As I stated in “On Equality,” women are exempt from the mitzvohs which proscribe that a certain action be performed at a certain time. Tallis is one of those mitzvohs. Women are exempt from tallis because tallis is a time-oriented mitzvah.
I understand that you feel that wearing a tallis would deepen your prayers. Actually, in the Jewish Tradition, women have such a natural connection to prayer that they do not need a tallis to achieve this. Because women are not obligated to set times for prayers, their prayers can be completely spontaneous, an outpouring of the heart, said at any time of day – even over the housework. This sort of outpouring is considered a woman’s unique capacity for prayer.

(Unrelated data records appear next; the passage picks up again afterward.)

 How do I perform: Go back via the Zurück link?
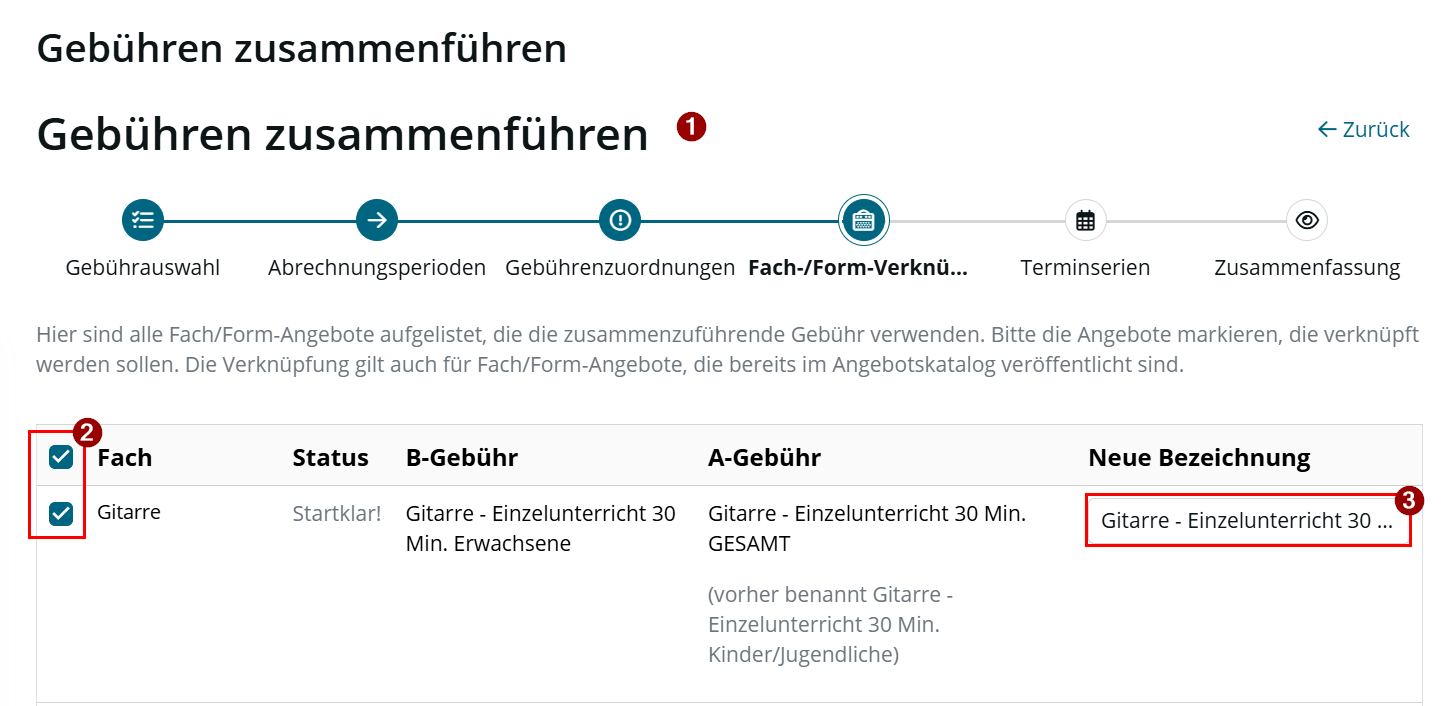(1364, 129)
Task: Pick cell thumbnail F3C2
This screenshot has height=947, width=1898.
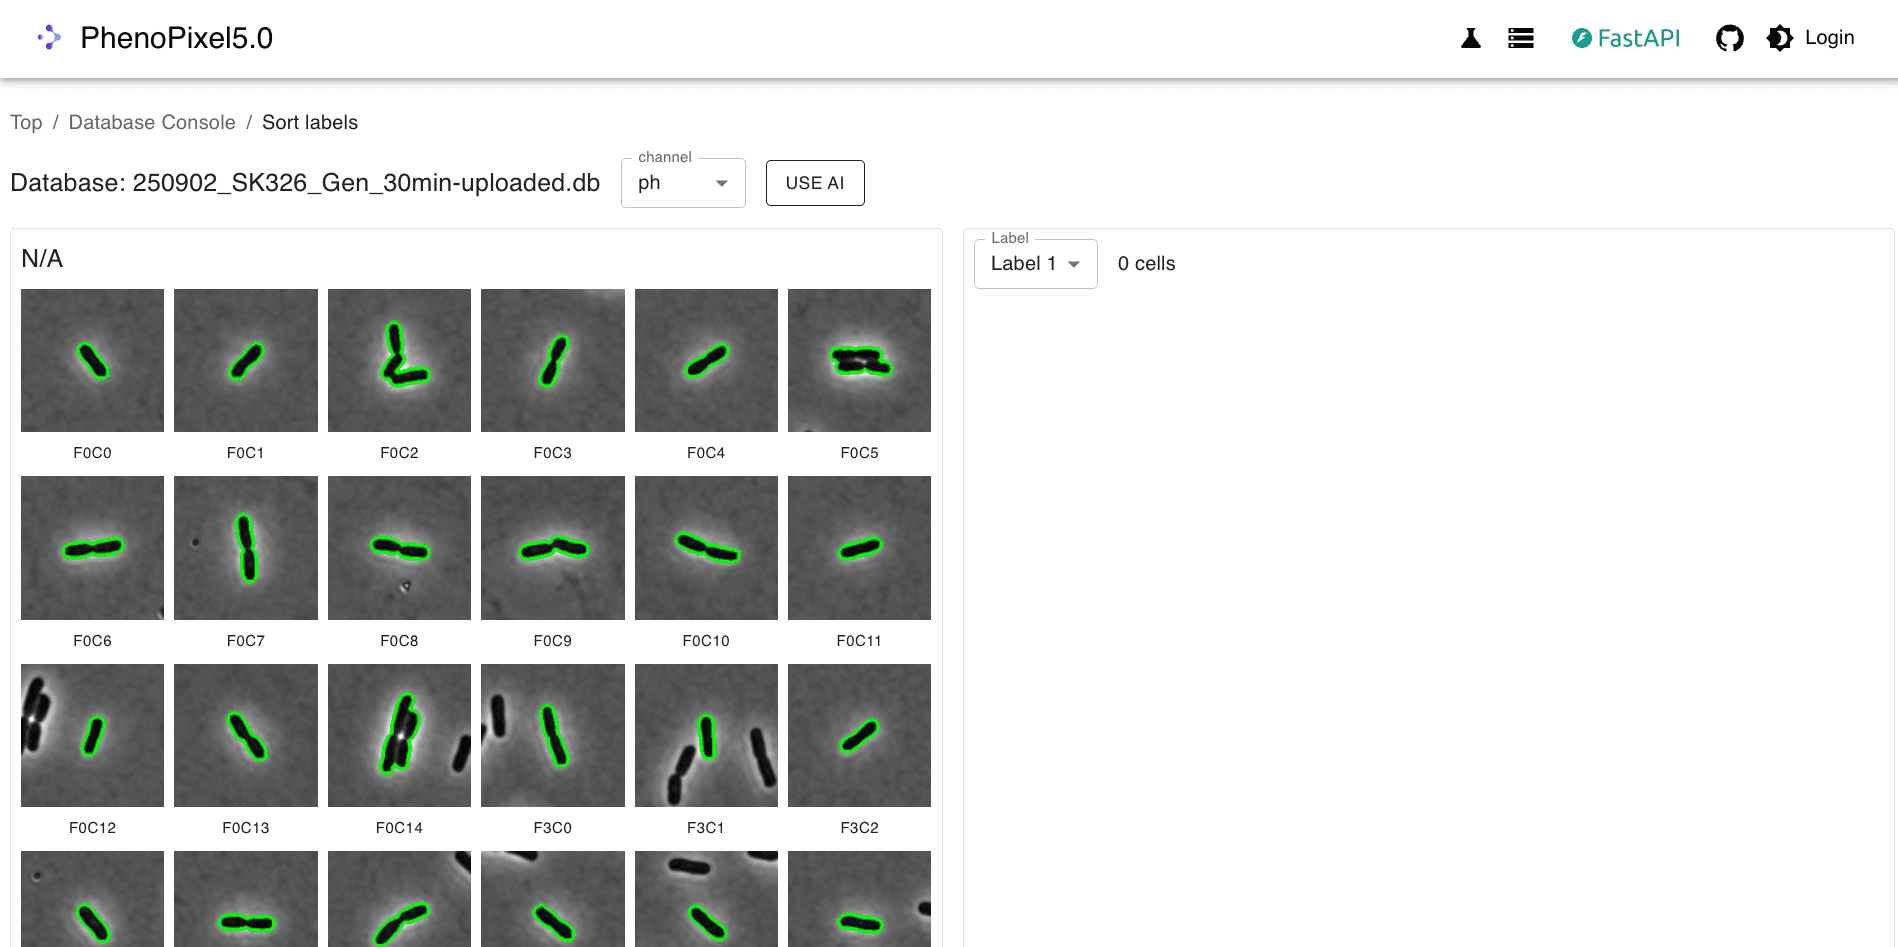Action: [859, 735]
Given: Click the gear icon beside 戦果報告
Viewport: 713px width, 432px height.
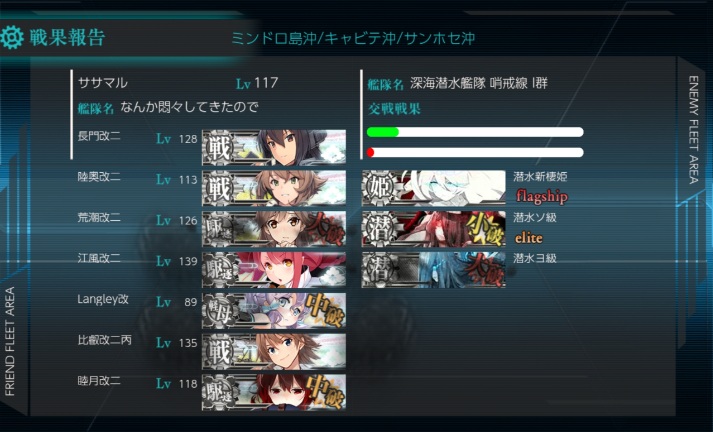Looking at the screenshot, I should click(x=12, y=37).
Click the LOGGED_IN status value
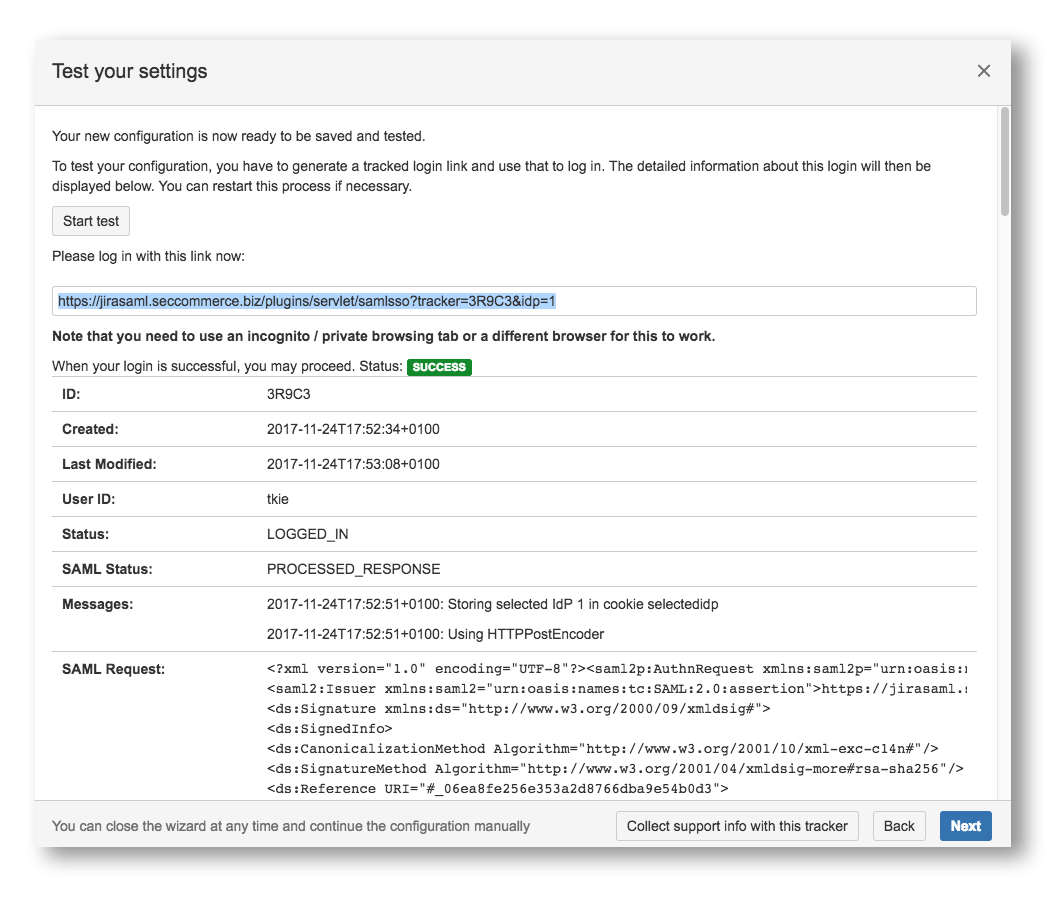The image size is (1046, 902). [x=307, y=534]
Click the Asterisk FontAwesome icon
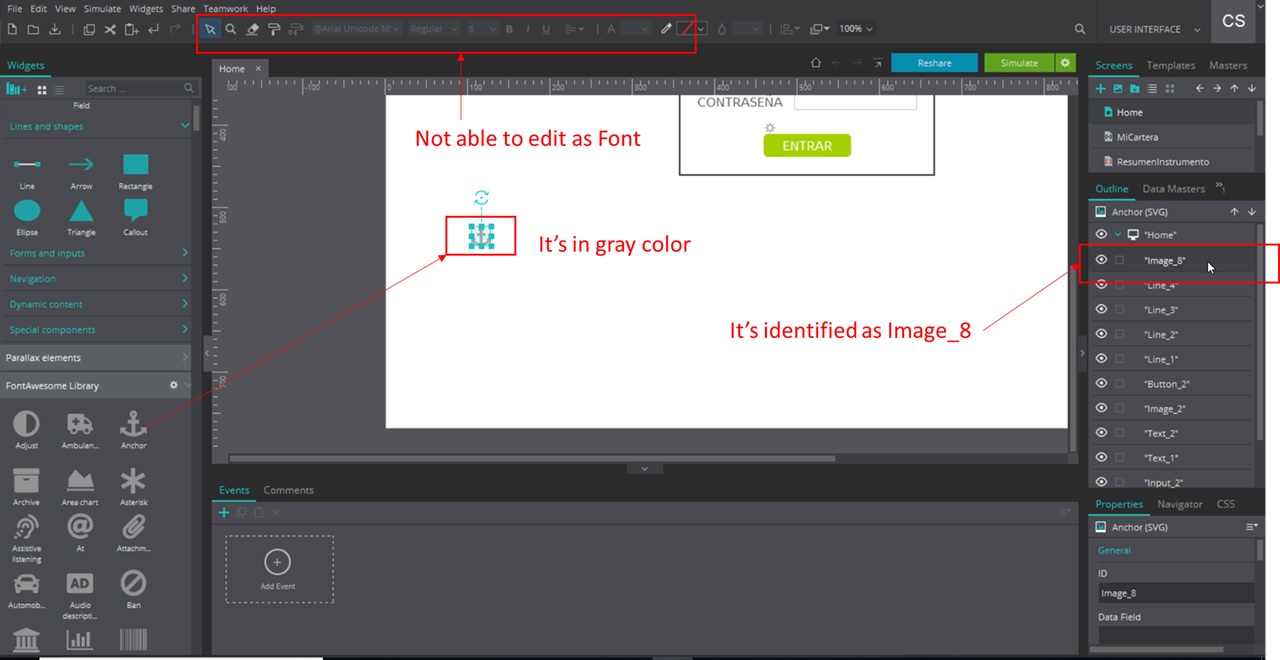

Actually, the model for all prayer was a woman who prayed in exactly this manner. Her name was Chana, and we read about her prayer in the First Book of Samuel, Chapter 1, verses 12: “And Chana, she was speaking from her heart; only her lips moved and her voice could not be heard…” Chana’s method of prayer is the Scriptural source for the laws about the silent standing prayer known as the “Amidah.” Like Chana, when we make requests of Hashem, we whisper them intimately, yet stand with respect. This is the power of a Jewish woman’s prayer. It flows from within us and does not require the external stimulus of a tallis to deepen the experience.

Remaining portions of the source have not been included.